For an extensive biography as a (free) pdf, see www.julieandfransmuller.nl (English site). This site includes a complete book, written by Dr. Julia Muller, to be found under the heading Max van Egmond. Its final chapter is a musical “credo” written by Van Egmond himself. At the end, the biography provides a complete listing of all his LP and CD recordings.
A few particulars from the biography will suffice here:
Max van Egmond, Dutch baritone, was born in 1936 in Semarang on the island of Java, Indonesia, then the Netherlands’ East Indies.
After World War II, back in his homeland, Max went to the Willem de Zwijger Lyceum (Bussum) and the University of Utrecht. He took private music lessons with Tine van Willigen and Dr. Anthon van der Horst.

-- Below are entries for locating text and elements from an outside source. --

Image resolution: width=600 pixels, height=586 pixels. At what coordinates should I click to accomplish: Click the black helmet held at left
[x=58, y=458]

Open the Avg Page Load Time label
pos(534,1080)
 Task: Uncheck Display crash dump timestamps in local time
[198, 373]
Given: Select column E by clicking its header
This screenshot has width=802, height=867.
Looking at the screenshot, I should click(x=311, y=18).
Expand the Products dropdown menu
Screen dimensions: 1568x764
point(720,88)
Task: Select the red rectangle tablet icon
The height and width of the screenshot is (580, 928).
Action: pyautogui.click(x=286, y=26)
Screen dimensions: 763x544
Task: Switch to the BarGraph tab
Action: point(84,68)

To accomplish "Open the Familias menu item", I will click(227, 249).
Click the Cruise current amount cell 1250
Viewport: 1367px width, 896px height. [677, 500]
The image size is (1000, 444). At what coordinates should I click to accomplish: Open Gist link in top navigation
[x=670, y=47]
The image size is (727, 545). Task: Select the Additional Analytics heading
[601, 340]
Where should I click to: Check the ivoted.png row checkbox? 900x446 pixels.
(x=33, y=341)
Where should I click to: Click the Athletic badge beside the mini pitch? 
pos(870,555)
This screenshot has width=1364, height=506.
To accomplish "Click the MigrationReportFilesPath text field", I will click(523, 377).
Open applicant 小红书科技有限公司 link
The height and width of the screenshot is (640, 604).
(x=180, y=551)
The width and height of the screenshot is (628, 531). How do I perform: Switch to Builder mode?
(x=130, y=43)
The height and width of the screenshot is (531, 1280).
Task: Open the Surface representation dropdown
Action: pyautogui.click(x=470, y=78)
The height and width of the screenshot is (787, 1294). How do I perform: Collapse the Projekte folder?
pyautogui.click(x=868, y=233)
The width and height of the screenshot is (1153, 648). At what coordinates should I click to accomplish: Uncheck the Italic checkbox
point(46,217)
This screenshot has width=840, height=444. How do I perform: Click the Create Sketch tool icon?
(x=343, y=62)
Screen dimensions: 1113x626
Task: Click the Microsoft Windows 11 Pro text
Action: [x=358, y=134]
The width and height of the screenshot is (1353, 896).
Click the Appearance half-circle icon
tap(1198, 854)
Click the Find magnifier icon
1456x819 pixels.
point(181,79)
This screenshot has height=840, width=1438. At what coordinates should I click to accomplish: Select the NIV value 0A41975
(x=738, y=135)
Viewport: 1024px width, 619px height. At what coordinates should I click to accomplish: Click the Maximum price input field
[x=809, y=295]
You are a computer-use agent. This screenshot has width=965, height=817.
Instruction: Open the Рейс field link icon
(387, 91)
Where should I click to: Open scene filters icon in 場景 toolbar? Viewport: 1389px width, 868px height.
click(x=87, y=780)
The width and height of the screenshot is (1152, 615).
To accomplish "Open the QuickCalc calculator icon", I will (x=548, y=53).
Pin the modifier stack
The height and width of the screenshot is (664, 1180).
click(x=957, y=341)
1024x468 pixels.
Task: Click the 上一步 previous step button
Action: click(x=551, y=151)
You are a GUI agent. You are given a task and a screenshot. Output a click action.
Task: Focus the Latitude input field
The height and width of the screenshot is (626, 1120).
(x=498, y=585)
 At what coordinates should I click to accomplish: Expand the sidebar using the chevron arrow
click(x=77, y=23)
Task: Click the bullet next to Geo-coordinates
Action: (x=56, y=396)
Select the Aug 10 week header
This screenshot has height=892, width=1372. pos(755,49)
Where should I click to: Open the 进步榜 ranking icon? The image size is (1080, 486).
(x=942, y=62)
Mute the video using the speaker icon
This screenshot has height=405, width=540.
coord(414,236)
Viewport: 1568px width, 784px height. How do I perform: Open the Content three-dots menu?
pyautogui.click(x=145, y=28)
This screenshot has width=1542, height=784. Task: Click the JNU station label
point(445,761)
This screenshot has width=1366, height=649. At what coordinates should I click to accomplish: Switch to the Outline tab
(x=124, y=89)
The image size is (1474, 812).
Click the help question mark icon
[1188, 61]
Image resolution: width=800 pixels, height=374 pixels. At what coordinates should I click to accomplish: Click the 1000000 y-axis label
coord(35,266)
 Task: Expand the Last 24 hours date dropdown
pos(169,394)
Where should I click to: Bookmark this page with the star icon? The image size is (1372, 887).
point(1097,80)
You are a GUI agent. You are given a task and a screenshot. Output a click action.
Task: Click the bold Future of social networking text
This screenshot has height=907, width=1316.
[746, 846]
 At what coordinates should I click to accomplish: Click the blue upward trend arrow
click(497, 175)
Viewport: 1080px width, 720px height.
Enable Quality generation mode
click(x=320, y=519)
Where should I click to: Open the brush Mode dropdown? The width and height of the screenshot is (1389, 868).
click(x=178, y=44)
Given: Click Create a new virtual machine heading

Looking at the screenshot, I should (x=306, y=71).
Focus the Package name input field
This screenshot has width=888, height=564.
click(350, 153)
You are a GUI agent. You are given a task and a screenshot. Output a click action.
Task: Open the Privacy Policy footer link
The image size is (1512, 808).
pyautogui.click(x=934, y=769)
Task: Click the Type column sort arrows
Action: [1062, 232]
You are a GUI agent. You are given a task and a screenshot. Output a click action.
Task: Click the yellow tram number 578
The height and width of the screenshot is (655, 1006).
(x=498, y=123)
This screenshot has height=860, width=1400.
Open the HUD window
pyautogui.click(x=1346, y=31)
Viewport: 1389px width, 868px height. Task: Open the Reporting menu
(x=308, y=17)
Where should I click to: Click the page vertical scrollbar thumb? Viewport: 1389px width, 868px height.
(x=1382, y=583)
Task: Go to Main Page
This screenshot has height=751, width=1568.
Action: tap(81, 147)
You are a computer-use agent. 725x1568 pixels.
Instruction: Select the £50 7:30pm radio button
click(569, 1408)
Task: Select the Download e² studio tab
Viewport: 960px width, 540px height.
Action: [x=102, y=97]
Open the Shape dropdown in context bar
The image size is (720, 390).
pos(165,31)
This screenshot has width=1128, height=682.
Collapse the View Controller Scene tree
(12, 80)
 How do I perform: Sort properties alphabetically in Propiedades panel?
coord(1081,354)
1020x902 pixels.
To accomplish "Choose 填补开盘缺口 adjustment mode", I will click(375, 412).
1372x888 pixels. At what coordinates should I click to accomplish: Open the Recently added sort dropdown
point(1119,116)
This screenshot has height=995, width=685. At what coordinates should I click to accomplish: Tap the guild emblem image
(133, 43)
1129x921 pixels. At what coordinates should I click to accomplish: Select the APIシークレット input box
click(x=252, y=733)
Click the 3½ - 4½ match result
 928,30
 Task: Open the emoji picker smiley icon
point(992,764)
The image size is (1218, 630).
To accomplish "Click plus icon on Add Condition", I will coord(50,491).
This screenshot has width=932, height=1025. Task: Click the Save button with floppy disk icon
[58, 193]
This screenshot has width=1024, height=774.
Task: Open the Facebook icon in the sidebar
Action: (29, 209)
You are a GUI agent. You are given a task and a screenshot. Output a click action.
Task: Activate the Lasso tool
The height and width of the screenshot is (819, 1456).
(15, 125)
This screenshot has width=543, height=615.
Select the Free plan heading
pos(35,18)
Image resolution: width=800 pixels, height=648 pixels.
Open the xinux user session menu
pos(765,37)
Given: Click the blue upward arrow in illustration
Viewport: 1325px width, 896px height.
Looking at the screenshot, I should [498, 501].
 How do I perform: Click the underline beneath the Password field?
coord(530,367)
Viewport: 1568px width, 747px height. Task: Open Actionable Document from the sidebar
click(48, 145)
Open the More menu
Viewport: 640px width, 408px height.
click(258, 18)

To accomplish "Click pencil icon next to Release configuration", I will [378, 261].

From 1955 to 1959, before embarking on his singing career, Max van Egmond employed his vocal skills in a different way, as a newsreader with the National Broadcasting Company of the Netherlands in Hilversum.
Van Egmond’s international career of nearly half a century lasted from about 1958 to 2005. As a lyric bass-baritone with special coloraturas skills and emphasis on language and diction, he appeared in oratorios, operas, concerts and recitals.
Simultaneously, Max has recorded dozens of LPs and CDs including most of Bach’s vocal works; operas by Monteverdi, Rameau, Purcell and Handel; oratorios by Schütz and Reger; songs by Purcell, Beethoven, Schubert, Fauré and others, all listed in the discography.
His concert tours have covered every continent, but Van Egmond appeared most frequently (apart from his homeland) in Japan, the USA and Canada.
His teaching activities, too, were (and are) quite international. He was on the faculty of the Sweelinck Conservatory in Amsterdam (where he headed the Early Music Department for several years) and still teaches at summer academies, notably in San Francisco, with the American Bach Soloists.